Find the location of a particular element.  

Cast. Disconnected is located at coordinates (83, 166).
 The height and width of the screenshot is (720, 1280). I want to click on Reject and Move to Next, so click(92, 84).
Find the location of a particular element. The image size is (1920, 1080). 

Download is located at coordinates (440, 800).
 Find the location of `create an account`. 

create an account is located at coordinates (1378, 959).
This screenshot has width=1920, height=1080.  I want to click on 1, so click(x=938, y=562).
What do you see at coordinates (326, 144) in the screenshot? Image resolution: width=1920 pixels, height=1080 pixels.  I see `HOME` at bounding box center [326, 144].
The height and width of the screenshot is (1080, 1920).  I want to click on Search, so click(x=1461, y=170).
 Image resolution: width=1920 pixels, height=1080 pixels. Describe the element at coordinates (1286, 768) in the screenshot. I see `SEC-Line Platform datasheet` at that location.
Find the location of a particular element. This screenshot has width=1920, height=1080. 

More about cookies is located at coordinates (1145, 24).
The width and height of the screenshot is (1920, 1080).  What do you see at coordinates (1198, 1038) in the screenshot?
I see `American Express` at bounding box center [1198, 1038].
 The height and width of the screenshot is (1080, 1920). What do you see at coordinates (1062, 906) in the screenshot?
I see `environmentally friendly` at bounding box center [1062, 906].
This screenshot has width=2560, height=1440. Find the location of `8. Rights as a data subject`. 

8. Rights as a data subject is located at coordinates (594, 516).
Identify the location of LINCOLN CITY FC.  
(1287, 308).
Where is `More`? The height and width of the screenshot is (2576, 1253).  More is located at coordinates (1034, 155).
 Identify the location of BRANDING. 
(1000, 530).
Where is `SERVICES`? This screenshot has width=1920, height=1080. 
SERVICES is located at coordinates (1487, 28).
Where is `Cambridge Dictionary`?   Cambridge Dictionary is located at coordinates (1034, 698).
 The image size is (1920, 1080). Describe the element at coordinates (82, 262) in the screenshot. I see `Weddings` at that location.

REQUIREMENT — Copy the material starting with its first line and going on through the line with "(1000, 530).", and swap "particular" for "specific" while keeping everything else unchanged.

EXERCISE OUTPUT —
Find the location of a specific element.  

Cast. Disconnected is located at coordinates (83, 166).
 The height and width of the screenshot is (720, 1280). I want to click on Reject and Move to Next, so click(92, 84).
Find the location of a specific element. The image size is (1920, 1080). 

Download is located at coordinates (440, 800).
 Find the location of `create an account`. 

create an account is located at coordinates (1378, 959).
This screenshot has width=1920, height=1080.  I want to click on 1, so click(x=938, y=562).
What do you see at coordinates (326, 144) in the screenshot? Image resolution: width=1920 pixels, height=1080 pixels.  I see `HOME` at bounding box center [326, 144].
The height and width of the screenshot is (1080, 1920).  I want to click on Search, so click(x=1461, y=170).
 Image resolution: width=1920 pixels, height=1080 pixels. Describe the element at coordinates (1286, 768) in the screenshot. I see `SEC-Line Platform datasheet` at that location.
Find the location of a specific element. This screenshot has width=1920, height=1080. 

More about cookies is located at coordinates (1145, 24).
The width and height of the screenshot is (1920, 1080).  What do you see at coordinates (1198, 1038) in the screenshot?
I see `American Express` at bounding box center [1198, 1038].
 The height and width of the screenshot is (1080, 1920). What do you see at coordinates (1062, 906) in the screenshot?
I see `environmentally friendly` at bounding box center [1062, 906].
This screenshot has width=2560, height=1440. Find the location of `8. Rights as a data subject`. 

8. Rights as a data subject is located at coordinates (594, 516).
Identify the location of LINCOLN CITY FC.  
(1287, 308).
Where is `More`? The height and width of the screenshot is (2576, 1253).  More is located at coordinates (1034, 155).
 Identify the location of BRANDING. 
(1000, 530).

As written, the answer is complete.